Aufgrund einer Kündigung räumten die Mieter die Wohnung. Der Vermieter machte an Büchern, Weinflaschen und Regalen ein Vermieterpfandrecht geltend. Später teilte der Vermieter den ehemaligen Mietern mit, dass er das Vermieterpfandrecht aufgebe, ausgenommen nur genau bezeichnete Lexika und Weinflaschen. Der Mieter könne die freigegebenen Gegenstände nach vorheriger Ankündigung während üblicher Bürozeiten abholen – was nicht erfolgte. Der Vermieter ließ dem Mieter eine Liste über die freigegebenen Gegenstände sowie später eine Liste des gepfändeten Weins zukommen. Mit ihrer Klage begehren die Mieter vom Vermieter ohne Erfolg Auskunft über die zurückgehaltenen Gegenstände, eine Versicherung, dass die Liste vollständig und richtig ist, sowie die Herausgabe.

DIE FOLGEN

Die von den Klägern erhobene Herausgabeklage ist wegen fehlenden Rechtsschutzbedürfnisses unzulässig. Denn auch bei Erfolg der Klage werden für die Kläger nicht mehr an rechtlichen Möglichkeiten geschaffen, als sie ohne Titel schon haben. Die Beklagten hätten die bereitgestellten Gegenstände bereits seit Jahren abholen können, ohne dass es einer weiteren Handlung des Vermieters bedurfte. Dieser hat seine Verpflichtung auf Herausgabe der freigegebenen Gegenstände nicht in Abrede gestellt, sodass sich die Kläger seit Jahren im Annahmeverzug der am Ort der Inbesitznahme (der ehemaligen Mietwohnung) bereitgestellten Gegenstände befinden. Eine Titulierung des Herausgabeanspruchs stellt sich unter diesen Umständen als objektiv sinnlos dar. Der Pfandgläubiger darf sein Pfandrecht an einzelnen Gegenständen wieder aufgeben, mit der Folge, dass an den freigegebenen Gegenständen ein Herausgabeanspruch besteht. Dies hat weder etwas mit der Frage der Berechtigung von Teilleistungen noch etwas damit zu tun, ob es sich bei dem nach der Pfandfreigabe bestehenden Herausgabeanspruch nach § 985 BGB um eine Hol- oder Bringschuld handelt. Eigentlich streiten die Parteien nämlich nur darum, wer die Kosten für die Abholung der freigegebenen Gegenstände tragen muss.
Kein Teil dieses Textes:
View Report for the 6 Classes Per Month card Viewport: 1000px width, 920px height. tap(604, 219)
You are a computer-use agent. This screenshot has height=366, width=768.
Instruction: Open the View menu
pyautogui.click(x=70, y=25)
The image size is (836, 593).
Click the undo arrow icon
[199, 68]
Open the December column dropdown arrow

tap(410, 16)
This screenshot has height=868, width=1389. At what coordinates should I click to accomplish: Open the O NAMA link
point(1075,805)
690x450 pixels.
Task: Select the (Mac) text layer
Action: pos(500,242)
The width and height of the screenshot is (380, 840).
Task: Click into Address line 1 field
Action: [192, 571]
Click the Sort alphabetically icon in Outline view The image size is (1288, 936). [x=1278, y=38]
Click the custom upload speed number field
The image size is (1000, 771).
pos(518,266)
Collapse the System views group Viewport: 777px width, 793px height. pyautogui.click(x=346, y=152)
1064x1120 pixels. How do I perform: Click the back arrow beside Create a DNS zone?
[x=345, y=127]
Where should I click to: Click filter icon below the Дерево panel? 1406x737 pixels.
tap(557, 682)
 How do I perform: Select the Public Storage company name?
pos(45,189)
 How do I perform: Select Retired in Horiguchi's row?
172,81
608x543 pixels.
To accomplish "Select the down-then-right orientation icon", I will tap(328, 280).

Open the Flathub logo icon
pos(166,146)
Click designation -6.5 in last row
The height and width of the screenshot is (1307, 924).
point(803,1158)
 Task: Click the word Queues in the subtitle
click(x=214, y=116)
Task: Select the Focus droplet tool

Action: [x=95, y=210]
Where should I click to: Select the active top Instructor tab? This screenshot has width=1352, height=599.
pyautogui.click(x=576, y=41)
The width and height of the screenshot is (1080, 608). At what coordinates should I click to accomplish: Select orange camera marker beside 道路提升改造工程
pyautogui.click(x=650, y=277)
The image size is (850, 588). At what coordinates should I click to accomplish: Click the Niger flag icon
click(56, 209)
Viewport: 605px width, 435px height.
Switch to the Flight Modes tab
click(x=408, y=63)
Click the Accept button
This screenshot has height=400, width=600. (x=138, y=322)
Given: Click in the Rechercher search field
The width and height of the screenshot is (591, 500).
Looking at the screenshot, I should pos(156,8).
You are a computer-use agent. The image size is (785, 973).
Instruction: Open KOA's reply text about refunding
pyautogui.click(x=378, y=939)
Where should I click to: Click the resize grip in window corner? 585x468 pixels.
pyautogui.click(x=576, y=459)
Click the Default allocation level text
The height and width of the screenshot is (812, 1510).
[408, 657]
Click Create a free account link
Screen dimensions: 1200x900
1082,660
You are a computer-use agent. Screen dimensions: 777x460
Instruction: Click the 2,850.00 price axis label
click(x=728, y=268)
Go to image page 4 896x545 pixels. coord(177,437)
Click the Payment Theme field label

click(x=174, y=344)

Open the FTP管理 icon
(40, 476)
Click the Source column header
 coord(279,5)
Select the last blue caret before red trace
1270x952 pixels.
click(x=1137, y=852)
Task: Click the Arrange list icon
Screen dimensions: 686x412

Das ist aber eine Frage des Schadenersatzanspruchs, der mit der Klage nicht gefordert wird. Der von den Klägern geltend gemachte Auskunftsanspruch ist mit der Übermittlung der Listen erfüllt.

WAS IST ZU TUN?

Macht der Vermieter von seinem Vermieterpfandrecht Gebrauch, dürfen Pfandgegenstände, die sich nicht verwerten lassen, nicht einfach entsorgt werden. Sie sind dem Mieter zurückzugeben. Der Mieter muss zur Abholung der freigegebenen Gegenstände aufgefordert werden, dann hat der Vermieter seinen Pflichten erstmal genüge getan.